Private Channels gives the ability to restrict the membership further within a Team site. A person can create a private channel, like creating a public channel, except they can add owners/members to the channel from a subset of members from the Team site.
When a private channel is created, what is happening under the covers is a creation of another SharePoint site. A cut down version of a SharePoint site, using the Template TEAMCHANNEL#0. (ID: 69 for those that want to know)
As this is my first blog post about Private Channels, let me demonstrate quickly how to create a Private Channel.
How to add a private channel
- From MS Teams click on the ellipse next to your Team name, and select Add Channel.
- Give the channel a name, optional description, and select “Private – Only accessible to a specific group of people within the team”
- Click Next. On the next page you can add people from the Team to have access to the Private Channel. They can be an Owner of the channel even if they are only a member within the Team.
- The private channel will show up as a channel underneath your team, with a pad lock next to it, indicating that it is a private site.
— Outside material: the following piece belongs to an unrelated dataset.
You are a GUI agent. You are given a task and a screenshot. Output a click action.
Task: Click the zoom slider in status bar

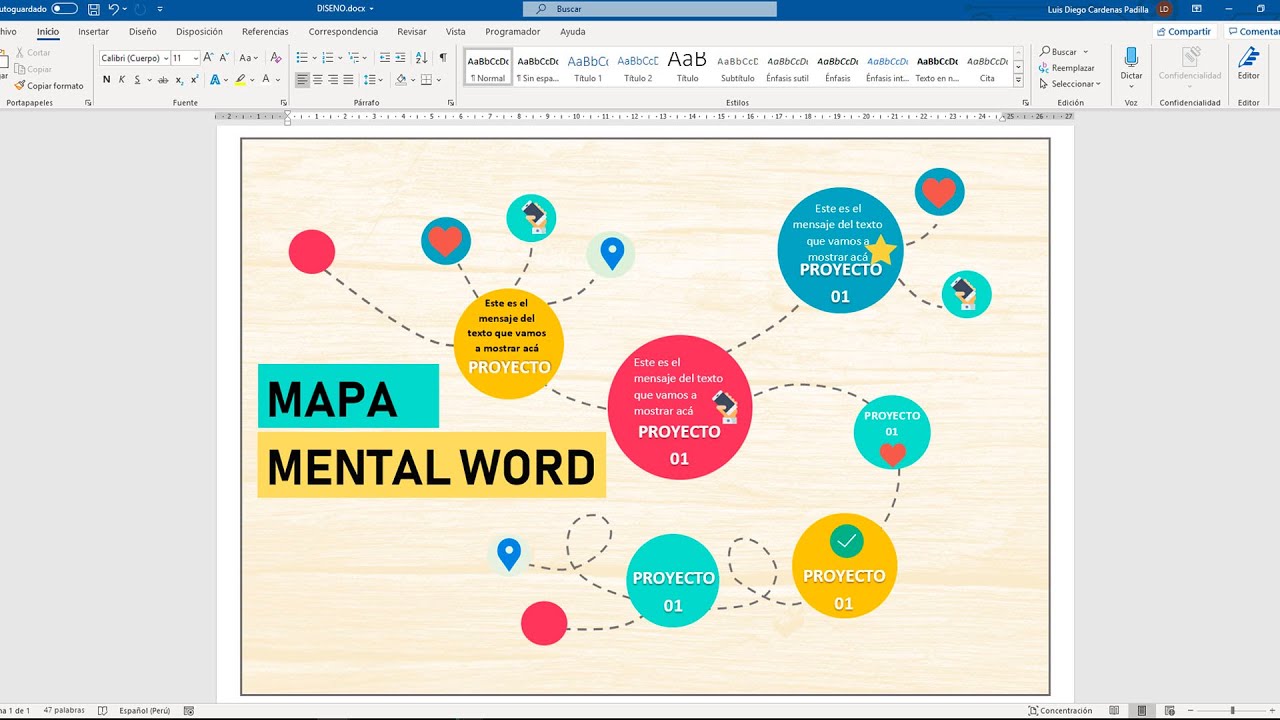click(x=1232, y=711)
You will only see this channel if you are a owner/member of the channel.
- The SharePoint site – which you can get to by clicking on files Open in SharePoint – has the URL made up of https://<tenant>.sharepoint.com/sites/<TeamName>-<ChannelName> and the home page of the site is the root of the Shared Document library.
Finding the related site
There are a couple of places I have found out where to get the related site.
Property Bag and Graph API
When I did a PNP Get-ProvisioningTemplate pointing at a private channel site, I discovered in the property bag there is a value called RelatedGroupId and it is Indexed.
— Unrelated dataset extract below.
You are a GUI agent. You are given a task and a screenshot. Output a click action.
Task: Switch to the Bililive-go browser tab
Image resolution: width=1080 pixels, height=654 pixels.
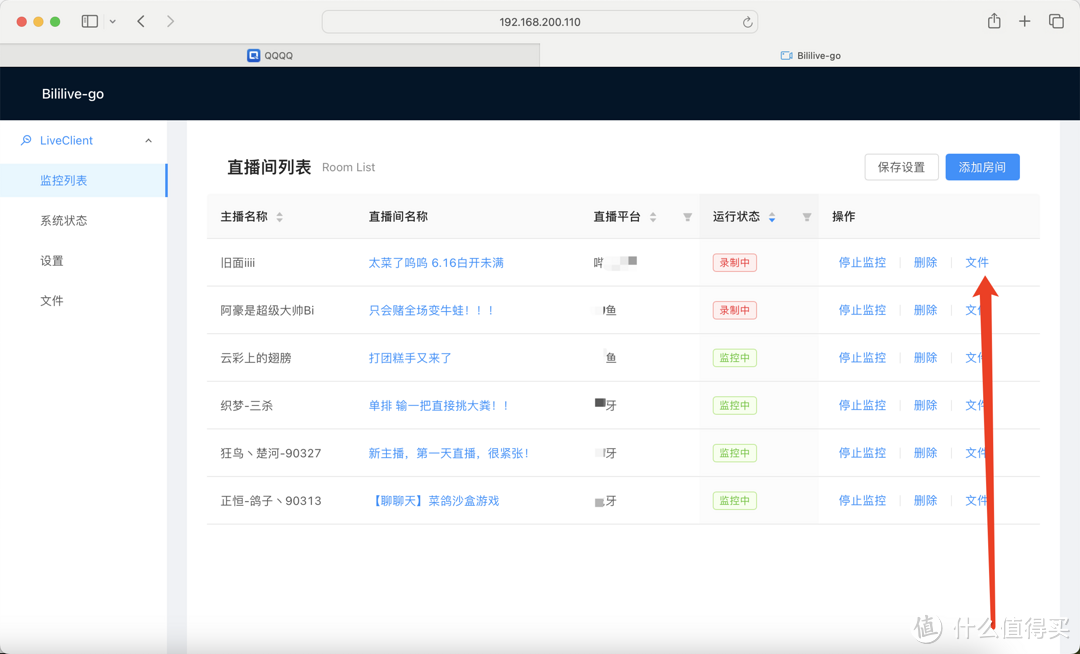tap(810, 55)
<pnp:PropertyBagEntry Key=“RelatedGroupId” Value=“d99aa865-cd55-46cc-b256-177975ad3e13” Overwrite=“false” Indexed=“true” />
With this value you can then get the SharePoint site of the MS Team using Graph API
https://graph.microsoft.com/v1.0/groups/<group-id>/sites/root?$select=webUrl
or
https://graph.microsoft.com/v1.0/groups/<group-id>/sites/root/weburl
Note: On the parent Team site, there is a property bag value called GroupId. It also has RelatedGroupId, which has the same value.
CSOM using the Site object
The related GroupID can also be obtained in CSOM via the Site object.
Site site = context.Site; context.Load(site, s => s.RelatedGroupId); context.ExecuteQueryRetry();
Showing all the private channels from the main SharePoint site
When I used PNP to obtain the Private Channel template and discovered the RelatedGroupId was in the property bag and that it was indexed, means that it is searchable. If you check the Manage Search Schema, you will find the managed property.
This means doing a simple search like below, will return all the private channel sites.
RelatedGroupId:<GroupID> contentclass:STS_Site
Using the Microsoft Search PnP Modern Search SPFX (https://github.com/microsoft-search/pnp-modern-search/releases/tag/3.8.0), very quickly I was able to display links.
For someone who only has access to one of the Private Channels, they will only see one in search.